* Record set:

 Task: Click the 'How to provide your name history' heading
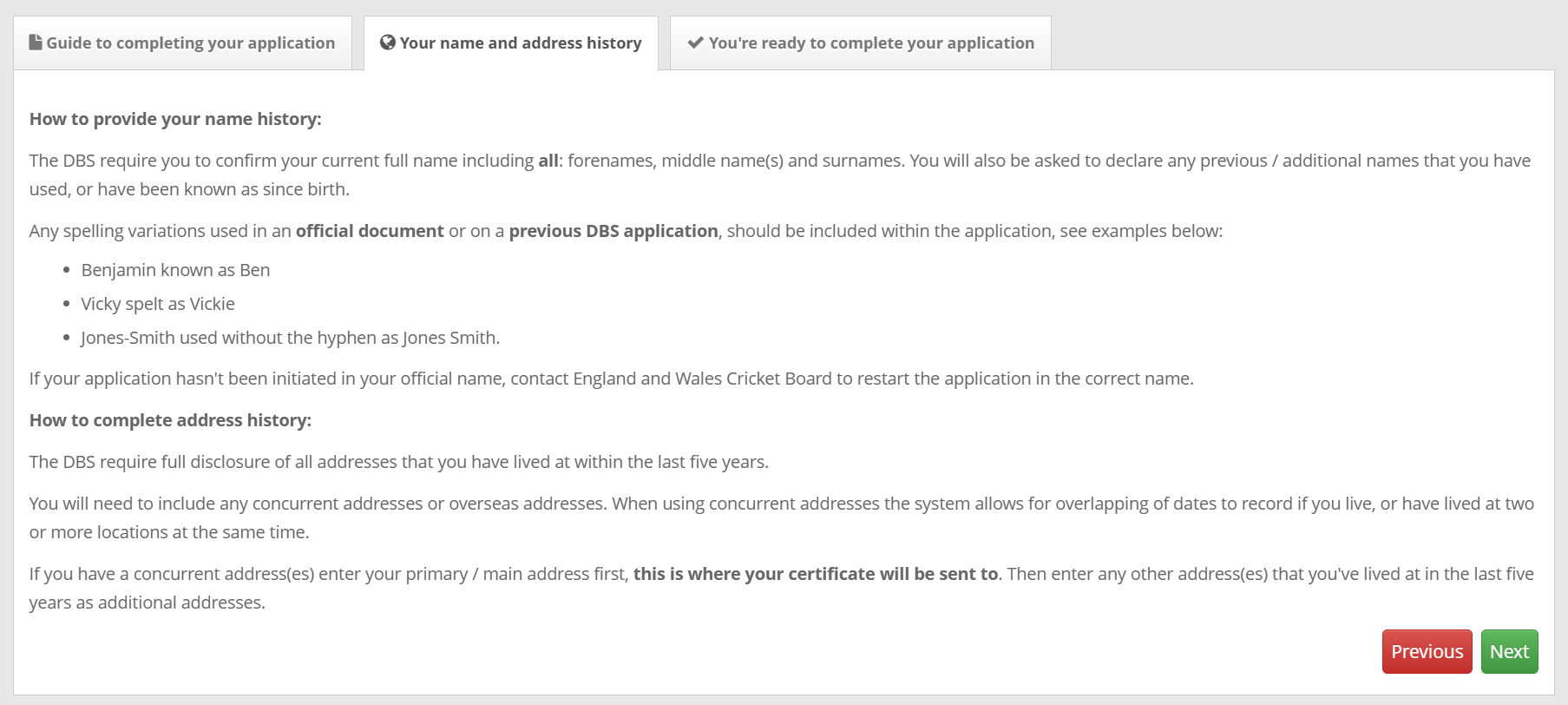click(175, 119)
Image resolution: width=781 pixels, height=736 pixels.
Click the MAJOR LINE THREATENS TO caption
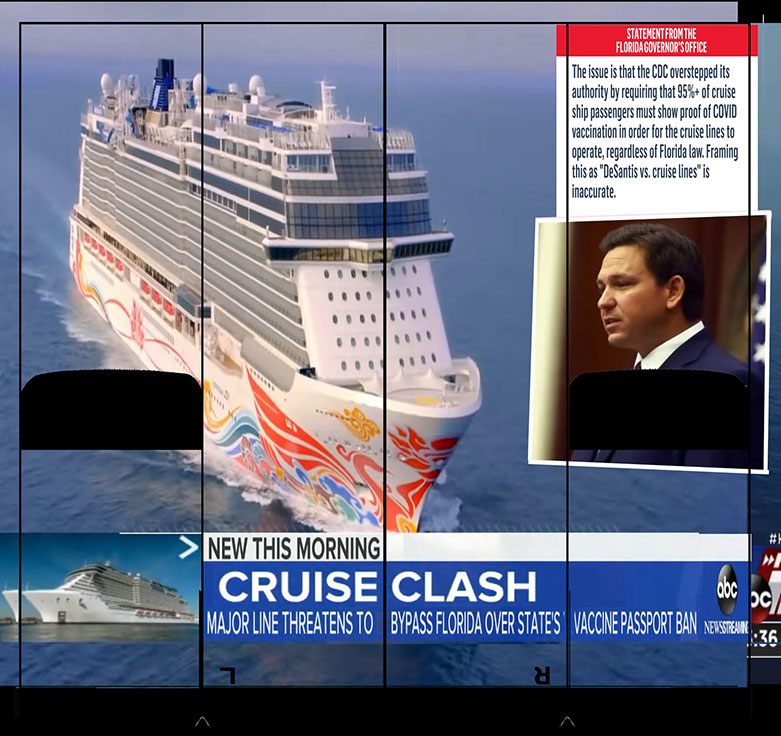pos(289,623)
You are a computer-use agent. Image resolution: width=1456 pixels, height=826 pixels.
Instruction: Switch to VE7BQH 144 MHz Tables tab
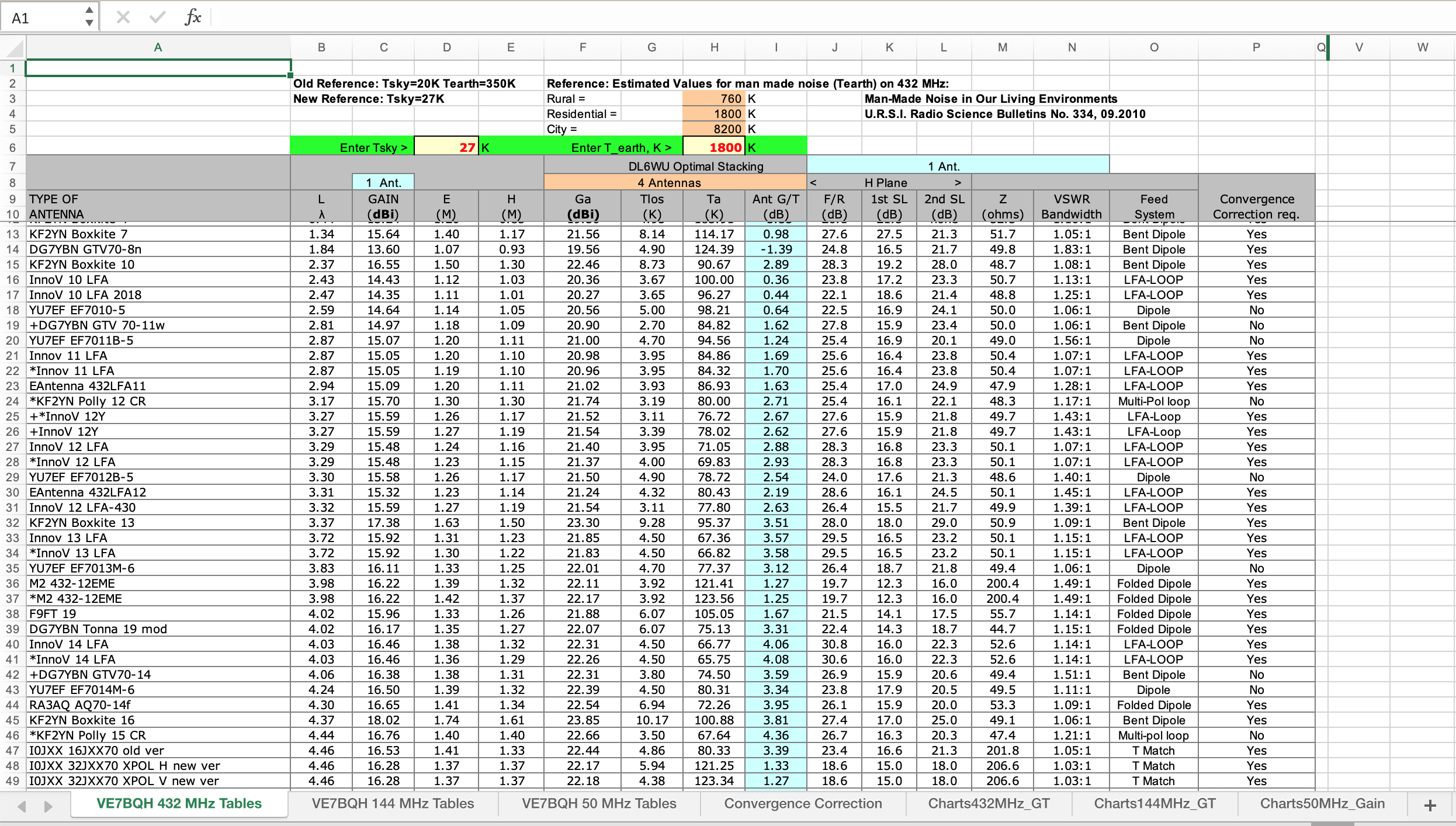(393, 804)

* Your instructions: Rewrite all of the entries above, requests included, and multiply every coordinate in the answers by 1.3, rounding each result to the nearest whole number with halves rounded up. Leave the pictures out.

* Solution to this problem:
 Task: Click the 'How to provide your name history' heading
click(228, 155)
Image resolution: width=781 pixels, height=736 pixels.
Click the MAJOR LINE THREATENS TO caption
pos(376,810)
You are a computer-use agent. Image resolution: width=1456 pixels, height=826 pixels.
Instruction: Switch to VE7BQH 144 MHz Tables tab
(511, 1045)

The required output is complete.